Let’s look at the modeling trajectory for the next five quarters. Nike uncharacteristically left its guidance wide open for interpretation. Don Blair (CFO) is not one to use words loosely. But saying ‘next year sales up hsd or better, GM% down, and leverage SG&A, but not enough to offset weaker GM’ might be fine for annual guidance – but to give virtually zero color on the timing by quarter given all the moving parts is tough (especially after having just spanked the Street with a 300bp 4Q GM hit). Am I faulting the company for its guidance practice? No. I’m not a big fan of the quarterly guidance game. But a ‘no guidance’ policy also has its consequences. It allows the Street’s models to fall out of synch with financial reality. That’s what we’re got today.

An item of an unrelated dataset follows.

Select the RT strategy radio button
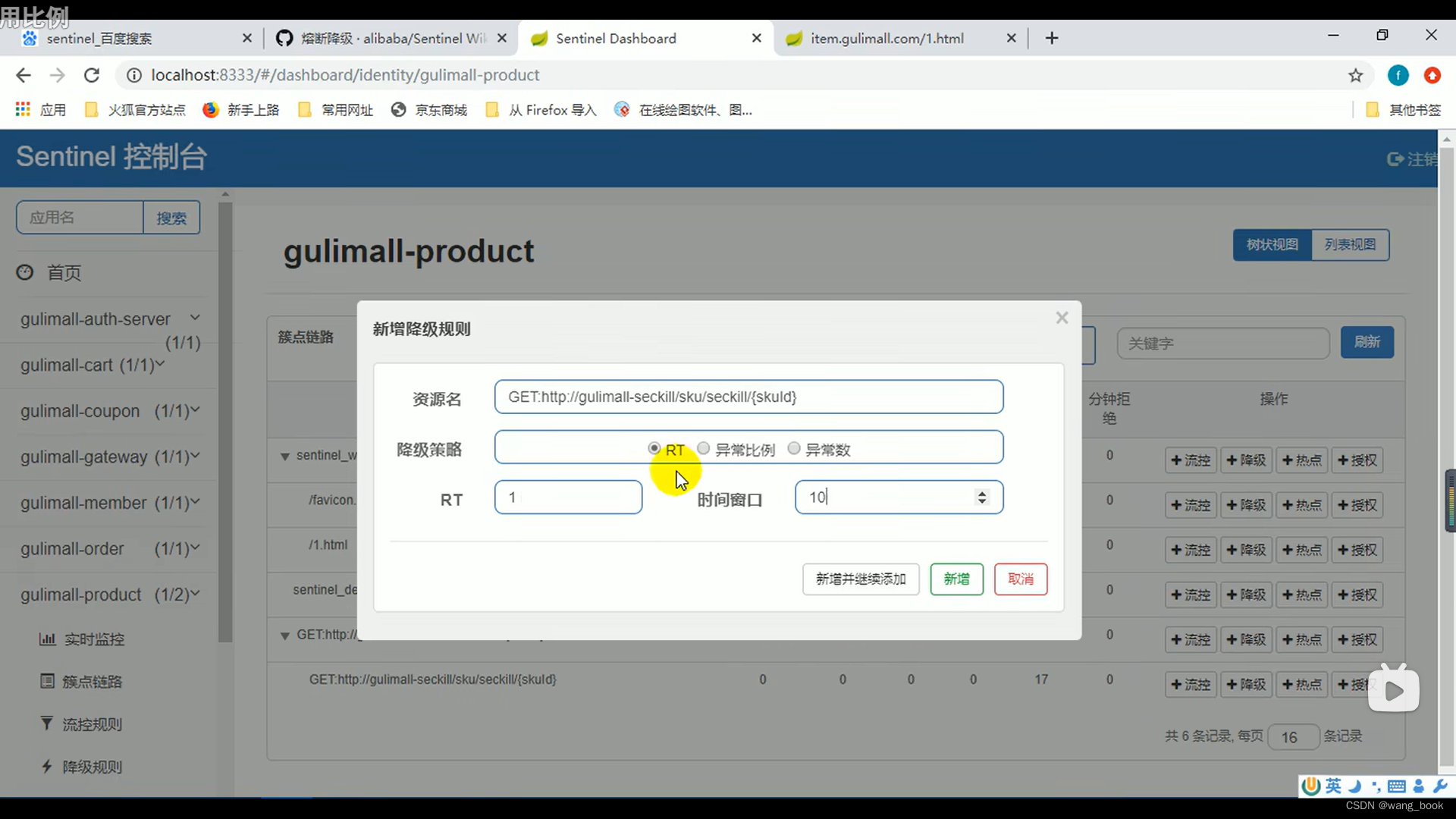Screen dimensions: 1456x819 click(654, 449)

NKE: HEDGEYE MODELING ASSUMPTIONS 

NKE: We Need A Redistribution - tBLW

Nike’s stock works when it is beating earnings. Period. I’m at $4.85 vs. the Street at $4.76 next year. That $0.11 delta is great, but the reality is that I’m $0.24 ahead in 4Q. For the four quarters leading up to May12  I’m below.

So…something’s gotta change. Either my model – which I have no reason to do today – or wait for the Street to ‘fine tune’ its expectations.

Our concern, of course, is that this redistribution comes alongside F4Q11 earnings in June.

More importantly, it is that this is a market that will give Consumer Discretionary stocks zero benefit of the doubt – especially while lesser companies are on the tape printing more respectable numbers.

The key here is that our thesis for the retail space overall calls for a severe breakdown in earnings by the end of June. Nike’s trajectory should accelerate when the rest of the pack lags.

But it’s a long time til the end of QE2 in June.

If you can be nimble, the be nimble. Lighten up, or protect yourself on the downside.

There'll be a time to buy this stock this year. But this simply is not it.